Purpose: Effective treatment of diabetic foot ulcers (DFUs) involves a multidisciplinary treatment plan to promote wound healing and prevent complications. Given the lack of consensus data on the factors affecting patient adherence, a systematic review was performed to identify and classify factors according to the WHO Dimensions of Adherence to Long-Term Therapies.

Methods: Six hundred and forty-three articles from PubMed, Embase, and Scopus were reviewed. The inclusion criteria included qualitative and quantitative studies which discussed factors affecting patient adherence to DFU treatment, had study populations that comprised patients with either prior history of or existing DFU, and had either prior history of DFU treatment or were currently receiving treatment. Factors, and associated measures of adherence, were extracted and organized according to the WHO Dimensions of Adherence to Long-Term Therapies.

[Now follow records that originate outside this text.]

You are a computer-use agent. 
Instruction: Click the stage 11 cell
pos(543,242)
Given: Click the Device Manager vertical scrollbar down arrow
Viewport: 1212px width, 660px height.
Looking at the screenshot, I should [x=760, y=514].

Results: Seven quantitative and eight qualitative studies were included. Eleven patient-related factors, seven condition-related factors, three therapy-related factors, five socioeconomic factors, and five health system-related factors were investigated by the included studies. The largest proportion of factors studied was patient-related, such as patient insight on DFU treatment, patient motivation, and patient perception of DFU treatment. There was notable overlap in the range of discussed factors across various domains, in the socioeconomic (including social support, income, social and cultural acceptability of DFU therapy, cost) and therapy-related domains (including duration of treatment, offloading footwear, and reminder devices). Different studies found that specific factors, such as gender and patients having a low internal locus of control, had differing effects on adherence on different cohorts.

Conclusion: Current literature presents heterogeneous findings regarding factors affecting patient adherence. It would be useful for future studies to categorize factors as such to provide more comprehensive understanding and personalized care to patients. Further research can be done to explore how significant factors can be addressed universally across different cohort populations in different cultural and socioeconomic contexts.